Hong Kong Shue Yan University

Department of English Language & Literature

1st term, 2015-2016

Course Title : The Language of Poetry

Course Code : ENG 233

Year of Study : 2nd

Number of Credits : 3

Duration in Weeks : 15

Contact Hours Per Week : Lecture (2 Hours)

: Tutorial /Workshop (1 Hour)

Pre-requisite(s) : NIL

Prepared by : Dr. Michelle Chan

Course Aims

This course introduces participants to the language and methods of practical poetry criticism and the art of publicly reading a poem.

Course Outcomes, Teaching Activities and Assessment

Course Intended Learning Outcomes (ILOs)

Upon completion of this course, successful participants will be able to
ILO1 / analyse and interpret figurative language
ILO2 / evaluate an unseen poem using a range of criteria
ILO3 / appraise, autonomously, an unseen poem of intermediate difficulty
ILO4 / use their awareness of genre, metre, and form to complement their appraisal
ILO5 / publicly read a self-selected poem in a manner that shows an awareness of the poem’s qualities and the audience’s needs

Teaching and Learning Activities (TLAs)

_Listed entries_.
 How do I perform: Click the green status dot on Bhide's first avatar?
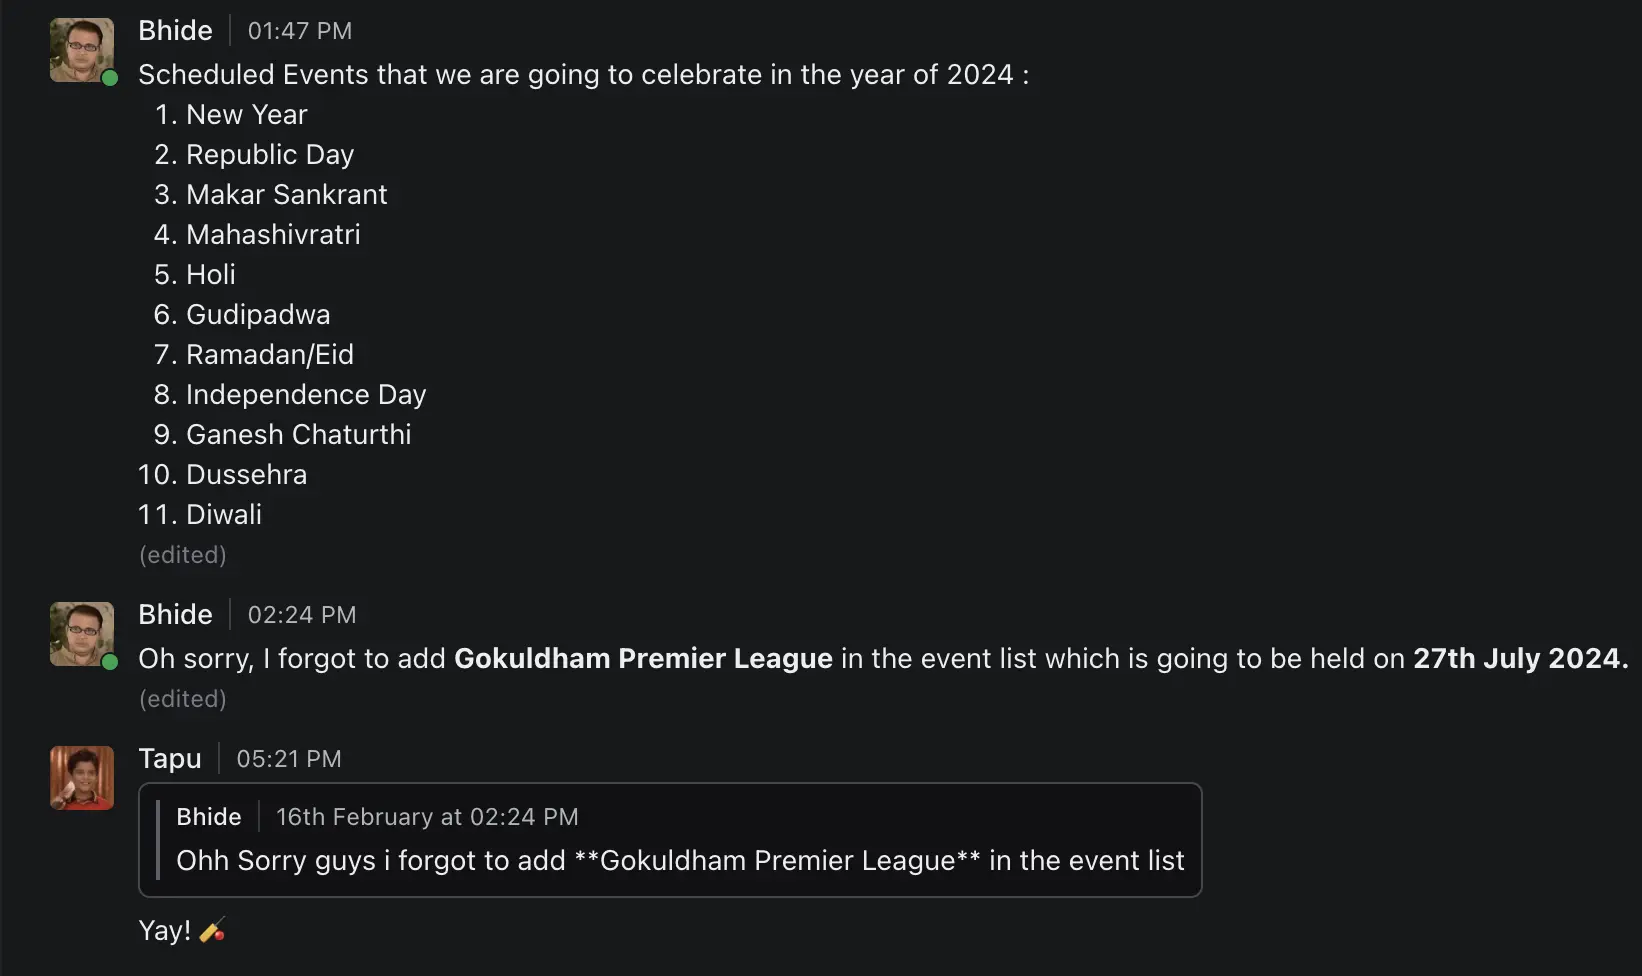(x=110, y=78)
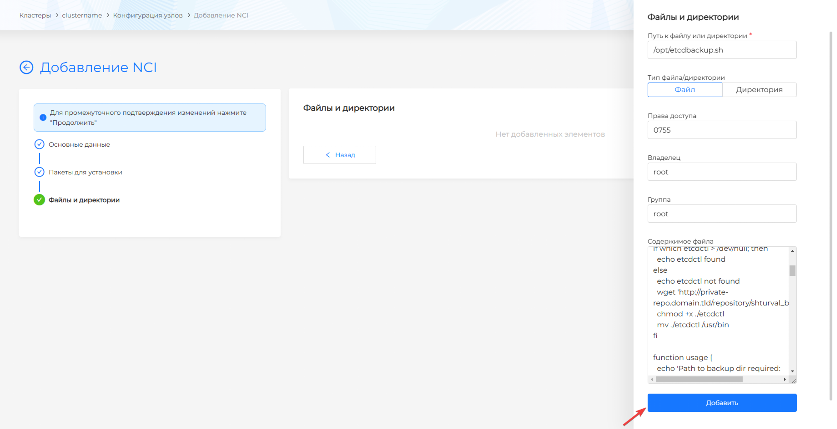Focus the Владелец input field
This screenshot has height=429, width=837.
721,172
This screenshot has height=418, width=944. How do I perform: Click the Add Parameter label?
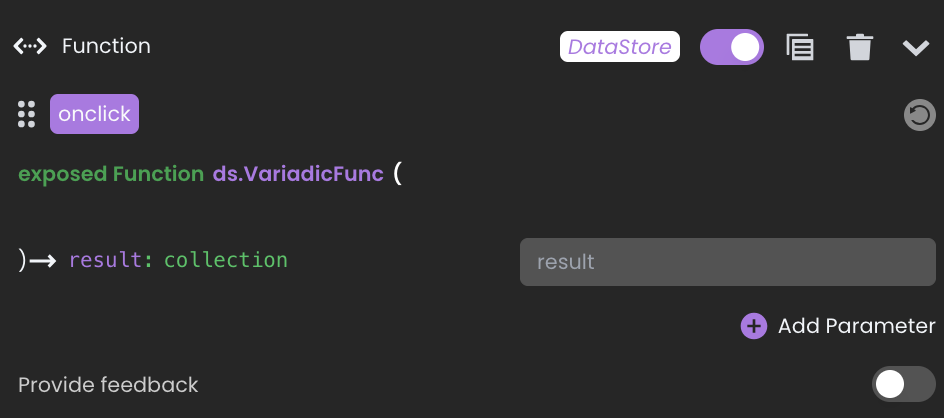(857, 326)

_Stated task 1_. Summarize the ENG 233 course outline in two sentences.
_Stated task 2_. Carry the ENG 233 course outline on from the point where it stops.
The rows play no part in what follows.

_Exercise output 1_. The Language of Poetry (ENG 233) is a three-credit, fifteen-week course for second-year students in the Department of English Language & Literature at Hong Kong Shue Yan University, with two hours of lecture and one hour of tutorial or workshop each week and no prerequisites. It introduces the language and methods of practical poetry criticism and the art of reading a poem aloud in public, and it aims to enable students to interpret figurative language, evaluate and independently appraise unseen poems using their awareness of genre, metre, and form, and publicly read a poem of their own choosing.

_Exercise output 2_.
TLA1 / Textual analysis of poems
TLA2 / Explanation of the social, political and intellectual background of the poems
TLA3 / Intra-group discussion
TLA4 / Critical reading of the texts with relation to the key topics and concepts
TLA 5 / Public reading of poems
TLA 6 / Writing tasks on unseen poems

Assignment Tasks (ATs)

AT1 / 2 In-Class writing tasks / 10%
AT2 / Term Paper / 30%
AT3 / Midterm Exam / 20%
AT4 / Final Exam / 40%
Alignment of Course Intended Learning Outcomes, Teaching and Learning Activities and Assessment Tasks
Course Intended Learning Outcomes / Teaching and Learning Activities / Assessment Tasks
ILO1 / TLA1, 2, 4 / AT 1, 2, 3, 4
ILO2 / TLA 6 / AT 1
ILO3 / TLA 6 / AT 1
ILO4 / TLA 1,2,3, 6 / AT 1, 3, 4
ILO5 / TLA 5 / AT 1

Course Outline

1 / Introduction / (1 week)
2 / Renaissance Sonnet:
William Shakespeare: Sonnet 18 ‘Shall I compare thee to a summer day’, Sonnet 73 ‘That time of year thou may'st in me behold’, Sonnet 116 ‘Let me not to the marriage of true minds’ / (1 week)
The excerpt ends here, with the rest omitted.